Thursday, April 30, 2009

Beyond Agatha Christie

Mysteries have always been my favorite genre, and British mysteries are what I guess you might call my favorite sub-genre. However, much as I love reading and re-reading Agatha Christie, I'm always on the lookout for something new. Recently I have branched out into mysteries that not only feature faraway locations, but are also translated into English from the original language. I just finished Woman with Birthmark, a great revenge tale by Swedish author Hakan Nesser, featuring Inspector Van Veeteran. (Imagine a Stockholm based 87th precinct.) I wish an audio version were available so that I could hear how all the Swedish town names were pronounced. I'm also reading a very funny fiction book, Doghead, by Morten Ramsland, translated from the Danish. It came highly recommended by my friend and former co-worker, Jeanne, who I can always count on for great suggestions.

Have you read any good mysteries lately? If you're looking for something a little bit different, try some of these books and broaden your horizons.

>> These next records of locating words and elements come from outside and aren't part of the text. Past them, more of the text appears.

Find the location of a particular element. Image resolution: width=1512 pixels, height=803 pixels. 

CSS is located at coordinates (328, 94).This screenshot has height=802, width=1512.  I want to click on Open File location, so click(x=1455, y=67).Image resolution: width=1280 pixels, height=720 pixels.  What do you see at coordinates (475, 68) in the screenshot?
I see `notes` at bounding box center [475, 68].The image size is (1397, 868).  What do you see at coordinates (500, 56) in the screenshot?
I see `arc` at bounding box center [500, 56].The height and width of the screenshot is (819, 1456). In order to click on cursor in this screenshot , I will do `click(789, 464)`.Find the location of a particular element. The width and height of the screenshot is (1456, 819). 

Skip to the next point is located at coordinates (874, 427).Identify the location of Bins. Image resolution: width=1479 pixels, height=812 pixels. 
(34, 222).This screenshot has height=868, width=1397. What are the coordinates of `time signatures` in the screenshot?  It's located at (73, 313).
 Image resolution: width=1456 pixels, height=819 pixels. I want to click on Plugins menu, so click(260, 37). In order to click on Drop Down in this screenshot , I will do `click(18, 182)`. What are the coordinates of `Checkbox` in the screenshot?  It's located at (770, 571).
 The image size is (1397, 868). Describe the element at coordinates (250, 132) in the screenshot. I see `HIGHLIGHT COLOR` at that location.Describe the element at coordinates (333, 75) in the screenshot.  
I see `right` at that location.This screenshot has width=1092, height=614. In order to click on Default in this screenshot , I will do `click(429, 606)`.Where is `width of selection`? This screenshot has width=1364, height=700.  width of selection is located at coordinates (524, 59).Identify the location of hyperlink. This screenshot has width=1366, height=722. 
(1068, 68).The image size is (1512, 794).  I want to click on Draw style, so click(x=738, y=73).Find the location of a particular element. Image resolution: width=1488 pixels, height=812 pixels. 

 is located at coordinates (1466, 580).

Murder on the Leviathan - Boris Akunin (Russian) - Inspector Erast Fandorin
The Paper Moon - Andrea Camilleri (Italian) - Inspector Montalbano in Sicily
A Widow in Copacabana - L.A. Garcia-Roza (Portugese)
The Spoke - Friedrich Glauser (German)
Bethlehem Raod - Batya Gur (Hebrew)
The Final Bet - Abdelilah Hamdouchi (Arabic) - Casablanca
Double Blank - Yasmina Khadra (French) - Algiers
A Not So Perfect Crime - Teresa Solana (Catalan) Spain

Linda Knorr - Readers' Services


Anonymous said...

I don't read a lot of mysteries, but I really enjoyed Elizabeth George's With No One as Witness. George is an American writer but she sets her mysteries in Britain. There is also an excellent TV series, The Inspector Lynley Mysteries, based on her books.

Jeanne said...

I have to recommend The Girl with the Dragon Tattoo by Stieg Larsson. Translated from the Swedish, this mystery/thriller tackles family secrets and financial journalism and keeps you reading late into the night.

Joanne said...

I've enjoyed reading Scandinavian mysteries ever since I read Smilla's Sense of Snow by Peter Hoeg. I want to put a word in for Henning Mankell's Kurt Wallandar Swedish detective series. I just saw a Swedish film production of Before the Frost on channel 20. It was dubbed but I think the Swedish language and actors add to the authenticity. I see that Kenneth Branagh is the English language Wallander coming to channel 11. I don't know if I like him for the part of the moody midlife challenged Wallander. The series is a great way to learn about Sweden and Europe.